I am trying to decide between a Sanderson Soloist 853 or a Soma 4one5 Tange Prestige, both these frame are lightweight (for steel) but which of these 2 would have the best ride quality?

Are there any other SS Specific frames I should be considering? Prequisits are ride quality and lightweight (under 5lbs).


----------



## p nut (Apr 19, 2007)

Ride quality between those two frames will be negligible. I've had 4130, TTOX, etc and really can't tell any difference between them. Just get what fits you.


----------



## voodoochild (Feb 20, 2004)

Both 853 and Prestige tube sets are pretty nice and I think you'd be hard-pressed to detect a difference in ride quality between the two -- at least as far as the effect that the frame material has on the ride quality. Does either manufacturer use the high-end tubing in the seat/chain stays? Many manufacturers will use the light stuff in the main triangle and less expensive tubes in the seat & chain stays. Not that that's a bad thing, but it's fairly common, if not the norm.

I'd guess that any difference you'd notice would likely come down to the geometry. If they're built using similar angles, etc. then, like p_nut says, it'll come down to what fits you best.


----------



## Andy R (Nov 26, 2008)

As above really - the important thing is that the frame should fit you and suit what you want to do with it.
I've always ridden steel framed bikes and over the last 20 years I've had frames made from 853, 653, Columbus Max OR, TTOX , Tange Prestige and good old 4130.

One of the 853 frames (2006 RM Blizzard) was, in my opinion, one of the "deadest" frames I've ever owned - I just couldn't get on with it (not light either).
However, I'm now riding a Singular Hummingbird (4130) and I can't say enough good things about it. Good frame design is more important than the steel analysis or weight (both within reason, obviously).

A friend of mine owned two Inbreds, one 853 and one the "DN6" 4130 version.
I've ridden them both, more or less back-to-back, and I couldn't define any difference.
Tyres/tyre pressures and wheel builds probably make the most noticable difference to ride "feel" for me.

If you get the chance, have a look at/test ride on a Hummingbird. I think that it's a pretty outstanding bike and deserves to be more popular than it is.


----------



## VERT1 (Mar 1, 2006)

Any comments on a Charge Duster SS frame? I have been offered one of these for very cheap


----------



## -Muz R- (Oct 18, 2006)

I agree that the build is more important than the material used in this case, a steel frame can be made to be stiff and/or nimble. I love the way my Independent Fabrications rides because its not a noodly like some factory built frames but sadly its a little heavier than I would like it to be.

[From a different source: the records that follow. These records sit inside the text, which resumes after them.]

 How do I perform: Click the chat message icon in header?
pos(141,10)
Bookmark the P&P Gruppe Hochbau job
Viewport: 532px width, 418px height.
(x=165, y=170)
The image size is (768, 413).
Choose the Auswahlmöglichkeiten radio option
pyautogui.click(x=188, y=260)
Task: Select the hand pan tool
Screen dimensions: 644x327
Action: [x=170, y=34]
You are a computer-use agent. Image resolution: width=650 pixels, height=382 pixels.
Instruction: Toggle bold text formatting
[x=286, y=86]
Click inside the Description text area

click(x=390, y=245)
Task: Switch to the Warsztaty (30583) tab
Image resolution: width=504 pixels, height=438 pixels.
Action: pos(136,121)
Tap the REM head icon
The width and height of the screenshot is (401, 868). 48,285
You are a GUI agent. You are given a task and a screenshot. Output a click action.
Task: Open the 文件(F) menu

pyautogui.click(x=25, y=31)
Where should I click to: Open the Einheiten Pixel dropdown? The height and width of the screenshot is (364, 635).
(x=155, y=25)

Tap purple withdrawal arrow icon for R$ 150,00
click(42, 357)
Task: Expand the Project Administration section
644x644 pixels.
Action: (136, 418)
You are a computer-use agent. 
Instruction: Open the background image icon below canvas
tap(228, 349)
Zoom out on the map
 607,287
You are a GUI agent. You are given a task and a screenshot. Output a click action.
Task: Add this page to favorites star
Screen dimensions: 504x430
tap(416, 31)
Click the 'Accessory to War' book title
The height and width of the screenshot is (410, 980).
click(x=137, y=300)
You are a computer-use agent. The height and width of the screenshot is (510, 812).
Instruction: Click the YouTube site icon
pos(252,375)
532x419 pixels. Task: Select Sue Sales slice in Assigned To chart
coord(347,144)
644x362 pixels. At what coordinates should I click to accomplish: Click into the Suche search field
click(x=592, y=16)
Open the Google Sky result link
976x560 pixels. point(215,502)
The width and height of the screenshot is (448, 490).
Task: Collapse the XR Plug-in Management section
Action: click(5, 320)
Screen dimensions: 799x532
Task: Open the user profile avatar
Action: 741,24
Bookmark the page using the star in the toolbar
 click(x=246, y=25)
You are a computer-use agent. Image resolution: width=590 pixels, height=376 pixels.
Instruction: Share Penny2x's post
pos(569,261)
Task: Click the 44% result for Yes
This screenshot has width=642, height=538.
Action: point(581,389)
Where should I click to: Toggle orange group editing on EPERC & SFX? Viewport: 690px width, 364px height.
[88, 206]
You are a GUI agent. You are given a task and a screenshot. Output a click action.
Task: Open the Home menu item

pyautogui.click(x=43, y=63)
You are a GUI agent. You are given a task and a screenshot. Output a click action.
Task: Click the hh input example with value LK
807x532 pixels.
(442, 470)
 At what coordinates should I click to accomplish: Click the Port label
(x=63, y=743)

Dont know much about them but Thylacine claim to have one of the worlds lightest steel frames, they might be worth a look.

Have you considered Titanium?


----------



## veloreality (May 10, 2009)

i ride prestige & soon will be riding zona. 
prestige rides great, some would say its not very strong, but i have no issues. 
both frames are sub 5lbs.
titanium with a steel fork throws all of the above outta the ball game though.


----------



## ISuckAtRiding (Jul 7, 2006)

I'm not sure if you're open to other materials, but the Ibis Tranny is very light and very compliant.


----------



## VERT1 (Mar 1, 2006)

I am hoping to keep the price down so carbon and Ti is out of the question for me.

I have been looking at various frames and so far these are my thoughts:

2010 kona explosif - might be pricey, not sure on weight and steel type

2010 soma 4one5 - my 1st choice of all so far, would be my price limit, geometry for 80mm fork i want to run 100mm if i can, frame is good looking

2010 charge duster ss - top tube looks a bit short, could be heavy, not sure on the ecentric bottom bracket, dirt cheap.

Sanderson soloist 853 - price limit, not sure on ebb, cant find hardly any info on the bike.

Sanderson soloist - not sure on ebb, cant find hardly any info on bike, not sure on steel type.

2010 Salsa Ala carte - dont know weight, might be pricey, not sure on steel type.

Cotic Simple - might be pricey, no idea where i would get one of these from

On-one inbred - most uninteresting looking bike, cheap, set tube too short for medium, but top tube to long for large (whats with the geo?)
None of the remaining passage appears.